I found the photo on Sue Parrill’s site, though I believe it’s owned by Paramount.


  • Glenn Kelman

    Personally, I think a remake of Shakespeare adds more to Shakespeare than Scrabulous adds to Scrabble…

    And somehow it seems different to protect a fundamental technology that can be used across an industry in different applications rather than a particular game…

    But otherwise I agree with everything and even where I don’t… well said Michael!!!!

  • Anon

    You really shouldn’t post anything about intellectual property law until you actually learn something about it. You’re completely wrong about copyright protection being unavailable to games and the rest of your post is just as clueless.

    To understand why, you have to understand that copyright does not protect an idea, rather it protects the authors original expression of the idea.

    For example, copyright law cannot be used by John Grisham to prevent others from writing legal thrillers based on the concept of an associate working at firm run by corrupt partners (which is essentially the idea behind Grisham’s book “The Firm”). However, Mr. Grisham can use copyright law to stop others from making copies of “The Firm” because that book is his expression of the idea.

    In the same way, Hasbro cannot use copyright law to stop somebody from making a spelling game. However, Hasbro CAN use copyright law to stop somebody from copying the layout of the Scrabble gameboard because that layout is Hasbro’s expression of the idea of a spelling game.

    Also, you’ve completely ignored Hasbro’s trademark rights in Scrabble. Read some of the comments to Glen’s post.

    Last, I want to address your semi-coherent discussion of the term of intellectual property rights. Copyright and patent rights do have limited terms. Trademark rights (e.g., the name “Scrabble” for a game) and trade secret rights (e.g., the Coca-Cola formula) can be perpetual if properly maintained.

    If you’re correct that Scrabble was first published in 1936, then Hasbro may have copyright until 2036. So don’t copy the board until 2037. Don’t like that? Take it up with Congress. And almost every other country in the world that agreed that 100 years is the appropriate term for copyright.

    If you want to know more about copyright, I suggest you hit wikipedia for a very brief & high level overview. The copyright office is a notoriously poor place for beginners to find information.

    Oh, you’re also wrong about Eli Whitney and the cotton gin. It’s well known that Whitney patented the cotton gin. He didn’t make money because he chose a bad business model. There’s a very good explanation here:

    (And for all you nit-pickers out there, yes, I know that not every work gets a 100 year term)

  • Anon

    And when did Redfin start moderating comments?

  • Nils Gilman

    The fundamental thing that Scrabulous improved over Scrabble was removing the tedium of waiting for your opponent to move. That tedium is endemic to over-the-board, synchronous Scrabble. What Scrabble player hasn’t experienced the foot-tapping annoyance of watching his opponent sit for fifteen minutes silently shuffling her tiles? By leveraging the asynchonous possibilities of the Web, Scrabulous took all that frustration away.

    For an endlessly impatient guy like me, that was a big big deal.

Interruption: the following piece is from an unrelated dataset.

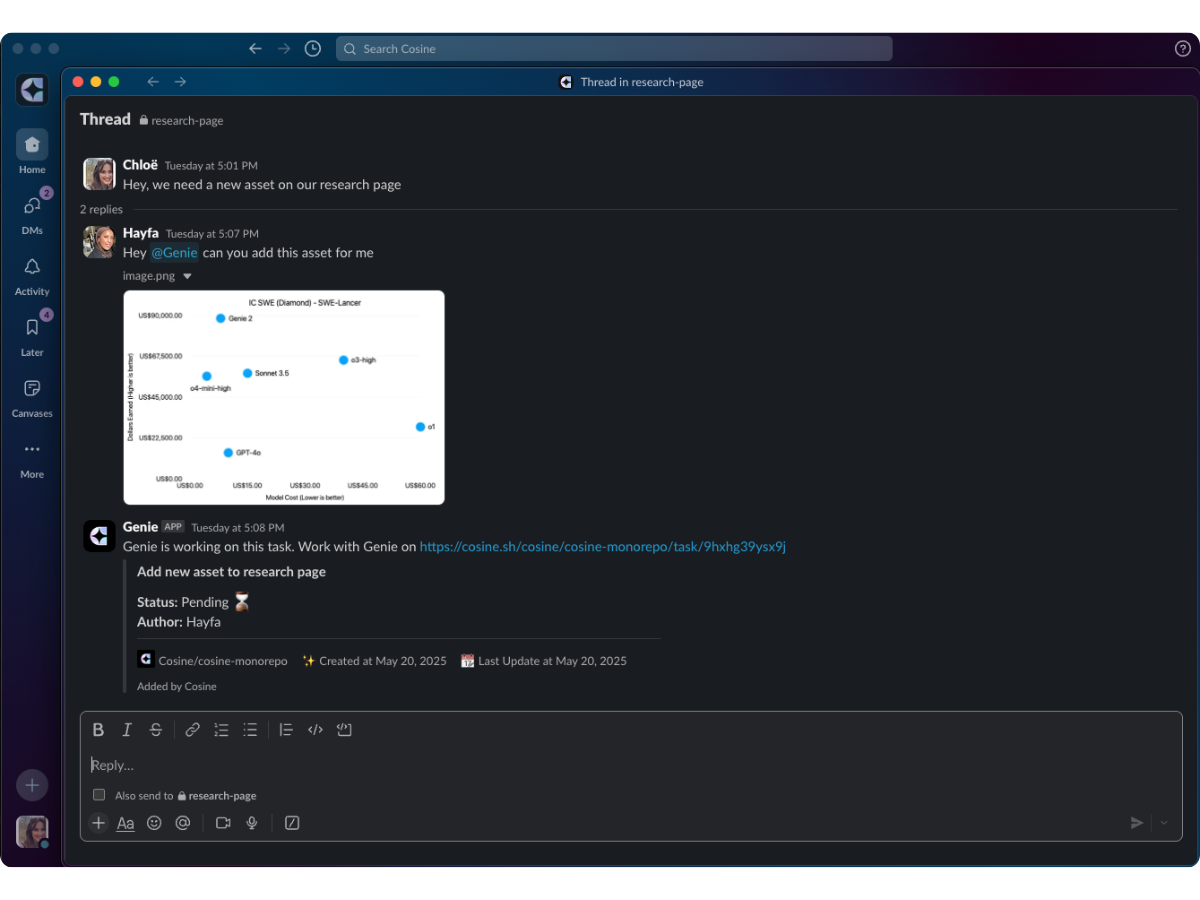
Task: Toggle italic formatting in the reply toolbar
Action: tap(127, 729)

A game-changer, literally.

  • Michael Smedberg

    Here’s the section of the Wikipedia article about Eli Whitney’s trouble making money on the cotton gin:

    Whitney received a patent (later numbered as X72) for his cotton gin on March 14, 1794; however, it was not validated until 1807. Whitney and his partner Miller did not intend to sell the gins. Rather, like the proprietors of grist and sawmills, they expected to charge farmers for cleaning their cotton – two-fifths of the profits, paid in cotton. Resentment at this scheme, the mechanical simplicity of the device, and the primitive state of patent law, made infringement inevitable. As Whitney and Miller were unable to produce enough gins to meet demand, imitation gins began to spread. Ultimately, patent infringement lawsuits consumed the profits and their cotton gin company went out of business in 1797.[2]